Automotive business, accounting for about 60 percent of Continental's sales, could gain "notable momentum" over the course of the year after currency effects and sluggish production by some carmakers kept first-quarter growth in check, Chief Executive Elmar Degenhart said on Friday.

Quarterly orders for electronic and other automotive components jumped by more than a third to break above 9 billion euros (7 billion pounds), it said.

Continental is now targeting an adjusted operating margin of about 11 percent, compared with previous guidance of more than 10.5 percent, it said ahead of Friday's annual shareholder meeting in Hanover, Germany.

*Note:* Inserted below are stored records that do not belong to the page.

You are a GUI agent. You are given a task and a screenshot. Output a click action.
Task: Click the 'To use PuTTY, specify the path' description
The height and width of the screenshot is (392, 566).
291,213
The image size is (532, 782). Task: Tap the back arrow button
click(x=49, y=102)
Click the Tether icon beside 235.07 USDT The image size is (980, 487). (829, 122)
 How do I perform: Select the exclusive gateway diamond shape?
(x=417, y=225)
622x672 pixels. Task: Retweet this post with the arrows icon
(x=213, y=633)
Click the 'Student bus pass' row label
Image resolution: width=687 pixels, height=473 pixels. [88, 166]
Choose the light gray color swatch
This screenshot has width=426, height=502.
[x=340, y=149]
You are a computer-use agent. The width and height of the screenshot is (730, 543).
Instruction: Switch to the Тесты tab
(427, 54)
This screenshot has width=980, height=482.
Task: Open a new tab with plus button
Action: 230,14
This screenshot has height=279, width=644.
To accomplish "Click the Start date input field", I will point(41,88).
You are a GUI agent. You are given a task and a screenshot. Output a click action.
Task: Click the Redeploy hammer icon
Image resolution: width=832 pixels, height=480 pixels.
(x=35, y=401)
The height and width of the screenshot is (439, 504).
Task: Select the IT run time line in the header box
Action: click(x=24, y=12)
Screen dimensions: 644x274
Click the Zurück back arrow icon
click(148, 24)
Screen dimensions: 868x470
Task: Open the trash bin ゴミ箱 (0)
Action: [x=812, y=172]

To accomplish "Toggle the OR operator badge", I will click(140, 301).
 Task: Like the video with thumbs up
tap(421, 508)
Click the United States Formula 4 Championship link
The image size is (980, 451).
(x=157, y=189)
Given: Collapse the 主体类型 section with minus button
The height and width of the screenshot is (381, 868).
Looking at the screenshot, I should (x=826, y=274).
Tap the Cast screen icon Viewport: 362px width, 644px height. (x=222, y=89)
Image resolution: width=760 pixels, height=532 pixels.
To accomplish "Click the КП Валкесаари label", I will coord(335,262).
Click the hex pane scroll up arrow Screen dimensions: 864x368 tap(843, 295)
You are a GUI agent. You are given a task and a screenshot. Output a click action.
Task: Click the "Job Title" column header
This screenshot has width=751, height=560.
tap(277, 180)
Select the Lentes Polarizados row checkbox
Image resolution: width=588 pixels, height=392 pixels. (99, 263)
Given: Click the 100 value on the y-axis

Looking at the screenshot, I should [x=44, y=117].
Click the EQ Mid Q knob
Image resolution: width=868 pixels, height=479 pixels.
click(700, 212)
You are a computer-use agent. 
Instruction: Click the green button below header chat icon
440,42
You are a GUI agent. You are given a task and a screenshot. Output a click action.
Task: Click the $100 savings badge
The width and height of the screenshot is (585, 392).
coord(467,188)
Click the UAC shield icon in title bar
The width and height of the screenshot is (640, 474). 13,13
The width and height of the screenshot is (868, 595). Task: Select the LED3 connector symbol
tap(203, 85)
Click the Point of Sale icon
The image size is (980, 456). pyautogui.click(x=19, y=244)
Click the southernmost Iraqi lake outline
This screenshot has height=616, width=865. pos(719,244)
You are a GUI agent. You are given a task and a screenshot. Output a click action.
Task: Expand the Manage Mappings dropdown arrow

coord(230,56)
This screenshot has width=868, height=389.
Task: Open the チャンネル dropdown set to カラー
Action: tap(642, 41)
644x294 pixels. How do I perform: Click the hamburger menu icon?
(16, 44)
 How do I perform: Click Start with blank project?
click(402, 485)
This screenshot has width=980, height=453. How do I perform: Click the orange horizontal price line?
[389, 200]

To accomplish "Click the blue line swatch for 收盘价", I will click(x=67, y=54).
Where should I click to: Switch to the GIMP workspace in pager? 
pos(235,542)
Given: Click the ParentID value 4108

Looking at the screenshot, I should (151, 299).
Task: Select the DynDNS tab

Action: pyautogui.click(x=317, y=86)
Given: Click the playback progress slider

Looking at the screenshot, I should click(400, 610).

Adjusted earnings before interest and tax (EBIT) rose 8.4 percent year on year in the three months to March 31 to 1.1 billion euros while sales were up 3 percent at 9.85 billion euros.

Devaluation of emerging market currencies against the euro, including the Mexican peso, South African rand and Brazilian real, shaved more than 2 percentage points off quarterly sales, the company said.

"In light of the difficult market environment, we had a good start to the new fiscal year," CEO Degenhart said.

Continental, due to publish full quarterly results on May 4, expects organic revenue growth of 5 percent this year, driven by sales of electronics, sensors, software systems, industrial products and tyres.